On the Privacy Risks of Algorithmic Fairness
- URL: http://arxiv.org/abs/2011.03731v4
- Date: Wed, 7 Apr 2021 05:43:22 GMT
- Title: On the Privacy Risks of Algorithmic Fairness
- Authors: Hongyan Chang, Reza Shokri
- Abstract summary: We study the privacy risks of group fairness through the lens of membership inference attacks.
We show that fairness comes at the cost of privacy, and this cost is not distributed equally.
- Score: 9.429448411561541
- License: http://arxiv.org/licenses/nonexclusive-distrib/1.0/
- Abstract: Algorithmic fairness and privacy are essential pillars of trustworthy machine
learning. Fair machine learning aims at minimizing discrimination against
protected groups by, for example, imposing a constraint on models to equalize
their behavior across different groups. This can subsequently change the
influence of training data points on the fair model, in a disproportionate way.

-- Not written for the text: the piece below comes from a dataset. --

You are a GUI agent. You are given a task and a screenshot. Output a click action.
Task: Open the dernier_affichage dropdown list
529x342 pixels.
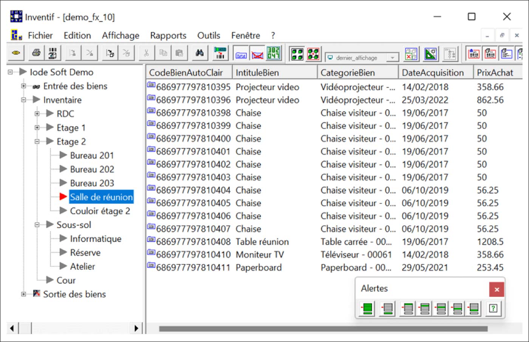click(393, 58)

We study how this can change the information leakage of the model about its
training data. We analyze the privacy risks of group fairness (e.g., equalized
odds) through the lens of membership inference attacks: inferring whether a
data point is used for training a model. We show that fairness comes at the
cost of privacy, and this cost is not distributed equally: the information
leakage of fair models increases significantly on the unprivileged subgroups,
which are the ones for whom we need fair learning. We show that the more biased
the training data is, the higher the privacy cost of achieving fairness for the
unprivileged subgroups will be. We provide comprehensive empirical analysis for
general machine learning algorithms.